### Task statement
Gather every line of the entries that includes the word "WordPress".

(Stored items)
- - - -
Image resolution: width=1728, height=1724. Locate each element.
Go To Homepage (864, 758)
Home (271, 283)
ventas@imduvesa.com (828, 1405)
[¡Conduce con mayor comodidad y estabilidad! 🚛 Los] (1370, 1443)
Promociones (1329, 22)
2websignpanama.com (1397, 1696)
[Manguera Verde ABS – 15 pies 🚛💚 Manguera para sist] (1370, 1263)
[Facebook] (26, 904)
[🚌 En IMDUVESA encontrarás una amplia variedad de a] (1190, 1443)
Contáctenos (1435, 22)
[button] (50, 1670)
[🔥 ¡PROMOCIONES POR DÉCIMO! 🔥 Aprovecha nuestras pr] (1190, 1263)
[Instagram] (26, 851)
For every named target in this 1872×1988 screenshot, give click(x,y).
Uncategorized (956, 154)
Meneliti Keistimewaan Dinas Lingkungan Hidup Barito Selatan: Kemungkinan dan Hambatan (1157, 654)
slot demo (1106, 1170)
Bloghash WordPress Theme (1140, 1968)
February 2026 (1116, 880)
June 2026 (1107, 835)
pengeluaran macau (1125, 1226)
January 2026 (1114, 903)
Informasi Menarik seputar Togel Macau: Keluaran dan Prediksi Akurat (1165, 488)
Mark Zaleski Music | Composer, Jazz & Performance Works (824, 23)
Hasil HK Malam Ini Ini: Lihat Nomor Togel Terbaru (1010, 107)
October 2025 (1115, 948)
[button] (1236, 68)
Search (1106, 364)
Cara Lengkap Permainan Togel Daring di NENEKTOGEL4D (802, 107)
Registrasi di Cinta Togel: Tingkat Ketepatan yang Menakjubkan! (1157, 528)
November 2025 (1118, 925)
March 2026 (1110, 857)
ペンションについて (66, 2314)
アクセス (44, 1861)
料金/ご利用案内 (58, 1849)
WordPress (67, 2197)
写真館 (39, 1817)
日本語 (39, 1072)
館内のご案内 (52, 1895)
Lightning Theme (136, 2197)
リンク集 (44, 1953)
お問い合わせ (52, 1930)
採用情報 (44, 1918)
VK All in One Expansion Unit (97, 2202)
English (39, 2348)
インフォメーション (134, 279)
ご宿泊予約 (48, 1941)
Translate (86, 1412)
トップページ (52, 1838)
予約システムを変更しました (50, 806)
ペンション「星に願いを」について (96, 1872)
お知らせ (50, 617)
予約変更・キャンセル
- - - -
### Result of this task
Bloghash WordPress Theme (1140, 1968)
WordPress (67, 2197)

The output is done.